Liam ne pouvait que rejoindre l’avis de son ami même s’il trouvait le moment mal trouvé pour discuter de ses choix lors de l’enrôlement des gens dans cette mission. Ses yeux étaient concentrés sur la troupe à l’extérieur du camion, elle comptait une trentaine d’hommes et tous équipés pour se battre. L’affrontement n’était pas envisageable, il le savait. Mais que pouvait-il faire pour désamorcer la situation ?

  Une jeune femme accompagnée d’un grand gaillard s’avancèrent dans la foule, les brigands s’écartant sur leur passage.

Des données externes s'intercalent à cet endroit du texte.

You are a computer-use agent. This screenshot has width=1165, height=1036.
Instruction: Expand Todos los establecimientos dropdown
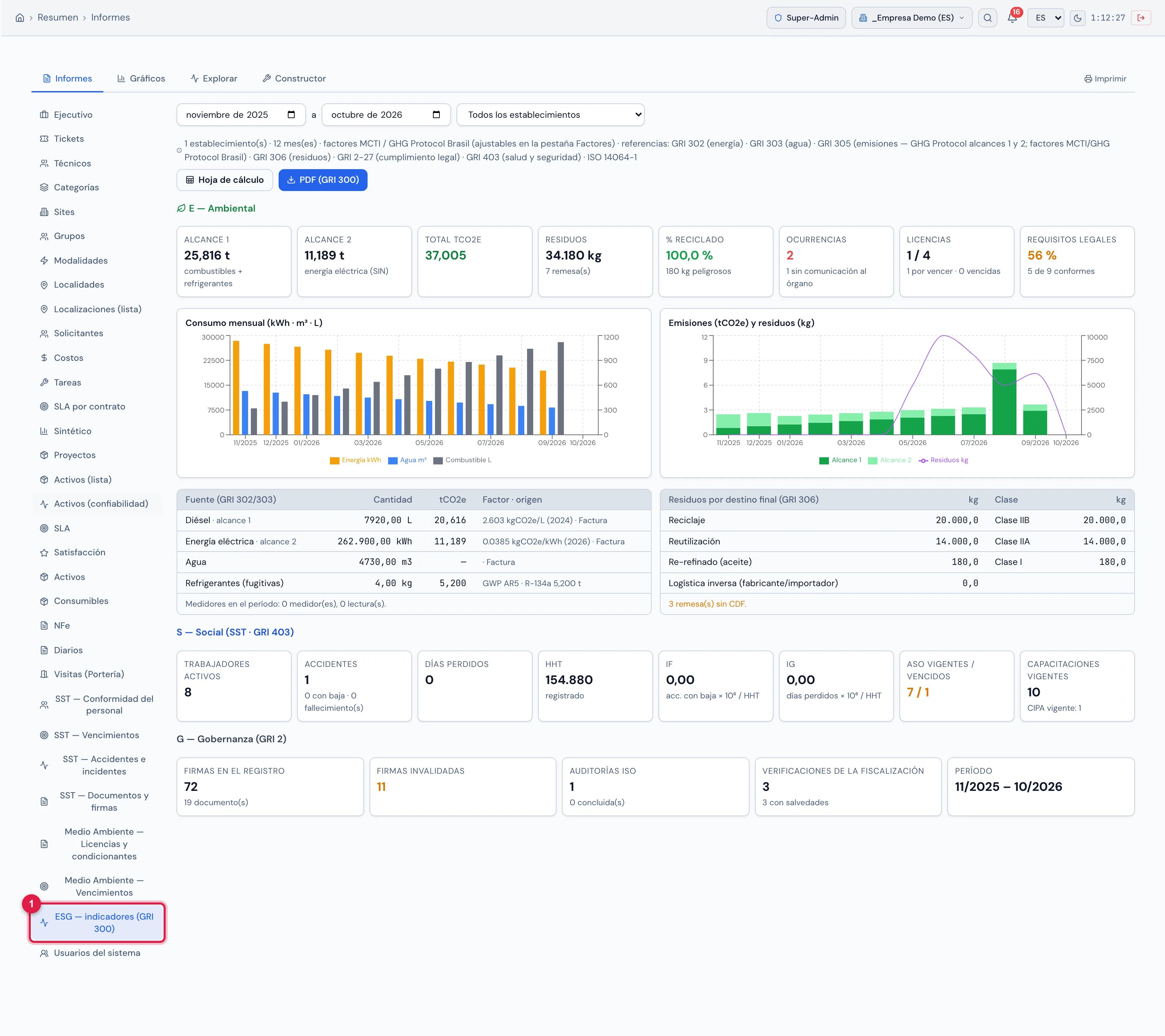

Elle était blonde, portant une veste en cuir brune ainsi qu’un pantalon similaire, la demoiselle semblait toute petite à côté de son compagnon. Ce dernier portait une longue veste qui dissimulait l’un de ses bras et s’émanait de lui une autorité naturelle. Le chef des explorateurs supposa qu’il s’agissait de la cheffe et son bras droit, mais il doutait à présent sur qui était réellement le leadeur. Les deux individus s’arrêtèrent à quelques mètres du véhicule, l’adolescente croisa les bras sous sa poitrine, la soulevant au passage. Liam pensa machinalement à la blague d’Allan sur le bonnet de la donzelle, mais cette fois, ça n’avait plus rien de drôle. Il remarqua aussi qu’elle portait une sorte de gant métallique à sa main gauche et s’interrogea un instant pour déterminer si c’était un artefact. Le grand gaillard portait quant à lui, une longue et large arme blanche à sa ceinture. La supposée cheffe prit alors la parole :

 – Monsieur Devo. Je vous suggère de bien vouloir sortir de cet engin sans faire d’histoires. Il serait regrettable que votre illustre grand-père apprenne votre mort suite à un malentendu que nous pourrions éviter.

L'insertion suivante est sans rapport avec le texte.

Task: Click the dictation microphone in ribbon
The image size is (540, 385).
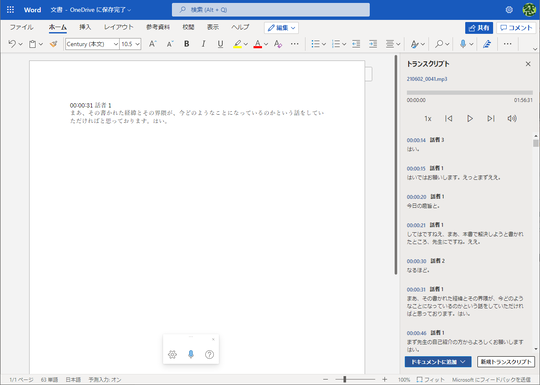Action: [463, 44]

Liam avait bien entendu, mais son cerveau avait, semble-t-il du mal à assimiler les informations. Comment cette inconnue connaissait son nom et son grand-père ? Il lui apparaissait clairement que Jim avait eu une longue discussion avec elle. Mais dans quel but ? Il ordonna à ses hommes de lâcher leurs armes et de sortir, espérant ne pas commettre une erreur monumentale même s’il n’avait aucune autre option possible.

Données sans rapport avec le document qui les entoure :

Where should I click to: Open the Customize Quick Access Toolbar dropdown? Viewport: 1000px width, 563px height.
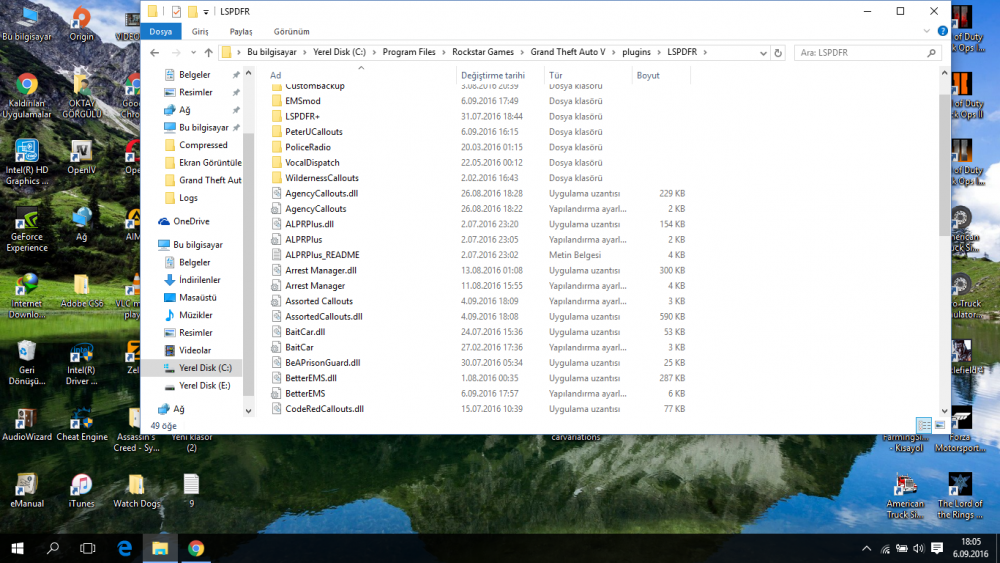(x=206, y=12)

  Après plusieurs minutes, les quatre hommes sortirent lentement du camion, les mains en l’air pour montrer qu’ils se rendaient. Jack avait été difficile à convaincre, ce dernier refusait d’abdiquer sans combattre, mais Liam lui avait exposé, calmement qu’ils avaient plus de chances de survie en coopérant. Après tout, elle connaissait son nom et peut-être espérait-elle obtenir une rançon contre sa libération. C’était ce qui semblait le plus probable et Jack acquiesça en balançant avec hargne sa hachette. Il avait tout de même fourré son artefact étrange sous sa veste... au cas où. Liam croisa le regard améthyste de la cheffe qui lui fit un sourire cordial. C’était une gamine, pensa-t-il, elle devait avoir la moitié de son âge et elle commandait tant d’hommes. Il nota aussi à ses vêtements et aux traits de son visage qu’elle n’était pas originaire d’ici, ni même d'Edenia. Avec sa peau couleur pêche et ses yeux légèrement bridés, il se demanda d’où elle et ses hommes venaient.

 – Enchantée de faire enfin votre connaissance en chair et en os. Après nos longues discussions, je me faisais une joie de vous voir, ironisa-t-elle. Je me nomme Wanlia.

Elle s’avança vers Liam d’un pas de conquérant et pleine de confiance. Le trentenaire l’observa puis s’attarda sur le grand gaillard l'accompagnant. À sa carrure, il devait être son garde du corps personnel. Nul doute que si lui ou un de ses compagnons faisaient un geste brusque ce type s’y opposerait, sans compter sur le reste de cette petite armée. Avant qu’il ne prenne la parole, la dite Wanlia reprit :

 – Et comme promis, elle pointa une main vers l’entrée. Votre « guide » qui ignorait jusqu’à votre nom, est saine et sauve. Bon, elle a bien tenté de nous faire croire à un malaise pour s’échapper et blesser encore un de mes hommes. Mais moi, Wanlia appuya bien sur ses mots, je n’ai qu’une parole.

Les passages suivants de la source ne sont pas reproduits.